The open-loop post-layout gain and phase responses of the system compensator-plant, obtained through the Virtuoso Analog Design Environment of Cadence software, are demonstrated in Figure 7a, along with the theoretically predicted responses given by dashes. The gain crossover frequency ${\omega }_{cg}$ was $10\mathrm{rad}/\mathrm{s}$, as theoretically expected, and the phase margin was equal to $52.6°$, with the theoretically predicted value being $55°$. The corresponding closed-loop responses are given in Figure 7b. The time-domain behavior is evaluated through the stimulation of the system by a 200 mV step signal, and the output waveform is plotted in Figure 8. The theoretical settling time is $572.5\mathrm{ms}$ and the overshoot is $22.2\%$, while the post-layout settling time is $625.8\mathrm{ms}$ and the overshoot is $25\%$.

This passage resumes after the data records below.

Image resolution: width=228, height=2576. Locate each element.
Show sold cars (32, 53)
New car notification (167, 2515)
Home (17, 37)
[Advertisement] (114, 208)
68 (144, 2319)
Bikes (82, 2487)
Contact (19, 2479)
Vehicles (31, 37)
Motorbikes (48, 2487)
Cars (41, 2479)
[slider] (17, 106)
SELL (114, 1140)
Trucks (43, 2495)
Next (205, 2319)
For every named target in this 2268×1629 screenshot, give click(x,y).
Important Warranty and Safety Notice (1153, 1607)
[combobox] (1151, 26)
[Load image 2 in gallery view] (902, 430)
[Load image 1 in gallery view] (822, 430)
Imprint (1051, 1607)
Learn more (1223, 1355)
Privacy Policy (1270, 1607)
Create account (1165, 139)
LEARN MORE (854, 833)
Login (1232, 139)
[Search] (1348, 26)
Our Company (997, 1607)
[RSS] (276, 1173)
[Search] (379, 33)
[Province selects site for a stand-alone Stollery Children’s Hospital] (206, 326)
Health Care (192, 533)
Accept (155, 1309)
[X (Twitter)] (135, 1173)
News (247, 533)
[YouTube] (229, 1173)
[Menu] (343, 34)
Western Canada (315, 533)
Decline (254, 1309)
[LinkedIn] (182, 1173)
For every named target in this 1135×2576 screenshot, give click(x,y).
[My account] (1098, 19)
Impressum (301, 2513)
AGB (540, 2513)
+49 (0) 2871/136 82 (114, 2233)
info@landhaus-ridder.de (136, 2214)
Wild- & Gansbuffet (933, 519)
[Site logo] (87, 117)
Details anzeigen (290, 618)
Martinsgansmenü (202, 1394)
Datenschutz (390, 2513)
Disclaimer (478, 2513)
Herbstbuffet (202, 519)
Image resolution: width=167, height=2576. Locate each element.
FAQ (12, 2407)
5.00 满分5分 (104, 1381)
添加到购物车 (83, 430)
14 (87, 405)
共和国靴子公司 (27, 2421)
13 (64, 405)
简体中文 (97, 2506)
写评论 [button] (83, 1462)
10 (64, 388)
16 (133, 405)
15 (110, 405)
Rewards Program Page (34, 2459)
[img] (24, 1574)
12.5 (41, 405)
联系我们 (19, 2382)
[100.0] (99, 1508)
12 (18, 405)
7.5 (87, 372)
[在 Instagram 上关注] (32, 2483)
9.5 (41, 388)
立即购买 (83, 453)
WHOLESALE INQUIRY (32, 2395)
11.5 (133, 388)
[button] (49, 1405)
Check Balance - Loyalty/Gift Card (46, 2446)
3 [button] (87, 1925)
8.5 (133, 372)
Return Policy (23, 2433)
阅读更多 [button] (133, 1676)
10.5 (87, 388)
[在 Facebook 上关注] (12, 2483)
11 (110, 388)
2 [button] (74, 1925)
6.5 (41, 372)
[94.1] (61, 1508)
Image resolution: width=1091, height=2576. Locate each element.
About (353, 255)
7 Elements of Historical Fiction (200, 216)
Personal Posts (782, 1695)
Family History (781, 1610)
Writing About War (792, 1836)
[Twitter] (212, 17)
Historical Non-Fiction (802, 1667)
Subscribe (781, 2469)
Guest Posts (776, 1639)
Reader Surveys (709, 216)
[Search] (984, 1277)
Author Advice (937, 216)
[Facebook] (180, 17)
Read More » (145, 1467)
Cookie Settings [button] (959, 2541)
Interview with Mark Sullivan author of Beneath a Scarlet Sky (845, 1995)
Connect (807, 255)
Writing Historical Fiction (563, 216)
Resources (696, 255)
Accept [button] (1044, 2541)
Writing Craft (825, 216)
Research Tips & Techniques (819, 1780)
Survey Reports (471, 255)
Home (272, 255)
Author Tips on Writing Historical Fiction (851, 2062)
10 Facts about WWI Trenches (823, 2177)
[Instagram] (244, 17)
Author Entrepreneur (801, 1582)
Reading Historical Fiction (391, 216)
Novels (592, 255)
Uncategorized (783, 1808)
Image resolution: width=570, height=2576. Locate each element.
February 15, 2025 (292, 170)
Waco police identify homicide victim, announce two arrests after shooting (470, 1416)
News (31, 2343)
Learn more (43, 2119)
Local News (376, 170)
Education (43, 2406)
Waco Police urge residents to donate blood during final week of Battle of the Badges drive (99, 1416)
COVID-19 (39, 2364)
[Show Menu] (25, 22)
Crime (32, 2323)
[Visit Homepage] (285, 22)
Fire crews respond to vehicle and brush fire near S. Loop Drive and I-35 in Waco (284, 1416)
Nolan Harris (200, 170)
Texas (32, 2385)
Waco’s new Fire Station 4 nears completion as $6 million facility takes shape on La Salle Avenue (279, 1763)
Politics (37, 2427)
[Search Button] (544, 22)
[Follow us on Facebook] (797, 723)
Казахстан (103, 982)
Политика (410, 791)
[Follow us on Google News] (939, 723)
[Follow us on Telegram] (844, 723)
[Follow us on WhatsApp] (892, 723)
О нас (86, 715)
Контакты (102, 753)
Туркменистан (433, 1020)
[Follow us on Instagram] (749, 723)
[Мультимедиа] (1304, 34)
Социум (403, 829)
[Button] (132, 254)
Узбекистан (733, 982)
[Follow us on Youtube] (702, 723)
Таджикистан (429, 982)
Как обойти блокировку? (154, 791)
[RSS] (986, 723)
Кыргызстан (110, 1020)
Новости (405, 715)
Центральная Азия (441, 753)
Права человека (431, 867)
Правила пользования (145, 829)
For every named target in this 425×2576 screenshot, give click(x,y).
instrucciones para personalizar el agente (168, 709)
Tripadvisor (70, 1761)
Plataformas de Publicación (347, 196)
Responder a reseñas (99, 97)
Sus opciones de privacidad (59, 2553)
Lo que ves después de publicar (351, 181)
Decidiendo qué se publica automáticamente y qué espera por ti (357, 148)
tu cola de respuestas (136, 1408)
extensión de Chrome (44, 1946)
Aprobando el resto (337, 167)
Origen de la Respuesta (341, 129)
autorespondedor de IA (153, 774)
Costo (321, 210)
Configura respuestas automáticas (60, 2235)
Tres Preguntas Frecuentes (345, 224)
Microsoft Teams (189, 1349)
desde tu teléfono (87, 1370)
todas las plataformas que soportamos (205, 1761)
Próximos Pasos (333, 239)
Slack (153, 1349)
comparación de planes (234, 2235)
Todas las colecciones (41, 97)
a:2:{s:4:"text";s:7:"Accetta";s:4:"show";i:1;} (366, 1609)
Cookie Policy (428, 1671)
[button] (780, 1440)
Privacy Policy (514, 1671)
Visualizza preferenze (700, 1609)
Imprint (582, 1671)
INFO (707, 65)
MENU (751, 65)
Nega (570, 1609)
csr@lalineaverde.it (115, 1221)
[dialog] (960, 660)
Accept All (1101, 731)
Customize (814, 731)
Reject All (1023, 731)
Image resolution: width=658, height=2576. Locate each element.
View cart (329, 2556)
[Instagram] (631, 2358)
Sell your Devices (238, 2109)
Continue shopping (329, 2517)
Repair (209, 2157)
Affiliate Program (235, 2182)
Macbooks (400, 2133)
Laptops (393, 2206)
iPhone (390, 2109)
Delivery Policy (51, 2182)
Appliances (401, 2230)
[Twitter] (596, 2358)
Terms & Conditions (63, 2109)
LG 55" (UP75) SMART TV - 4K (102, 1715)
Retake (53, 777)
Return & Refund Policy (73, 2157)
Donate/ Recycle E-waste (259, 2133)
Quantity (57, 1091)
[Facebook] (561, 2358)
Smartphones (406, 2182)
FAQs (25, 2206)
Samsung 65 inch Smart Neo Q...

The robustness of the step response of the system is evaluated through PVT corner analysis, offered by the Analog Design Environment, considering temperatures of 0 °C, 27 °C and 60 °C and ±5% changes in the power supply voltages. The worst case waveform corresponds to the MOS transistors’ “worst-zero” models, and it is plotted in Figure 9. The measured settling time and overshot values were $534.1\mathrm{ms}$ and 24.8%, respectively, and these results confirm that the system has reasonable sensitivity characteristics.

5. Conclusions

The utilization of a curve-fitting-based approximation procedure for implementing a lead compensator for a car suspension system offers a more efficient approximation of the original fractional-order transfer function compared to the corresponding values achieved through the Oustaloup and Padé approximations. The proposed procedure offers design versatility, in the sense that it can be applied for implementing compensators of any type (i.e., lead and lag) and any order. Another attractive feature is that the implementation of the derived rational integer-order transfer function can be performed using any of the already known design techniques, including multi-feedback structures or a cascade connection of intermediate filter functions [30,31,32,33]. In addition, there is no restriction regarding the choice of the active elements; for example, operational amplifiers (op-amps), second generation current conveyors (CCIIs), Current Feedback Operational Amplifiers (CFOAs) or Field-Programmable Analog Arrays (FPAAs) [34] could be utilized for this purpose. Drawbacks of the proposed procedure are the requirement of multiple steps as well as its association with the MATLAB software, in contrast to the one-step Oustaloup and Padé approximation tools, which are not exclusively oriented to this software.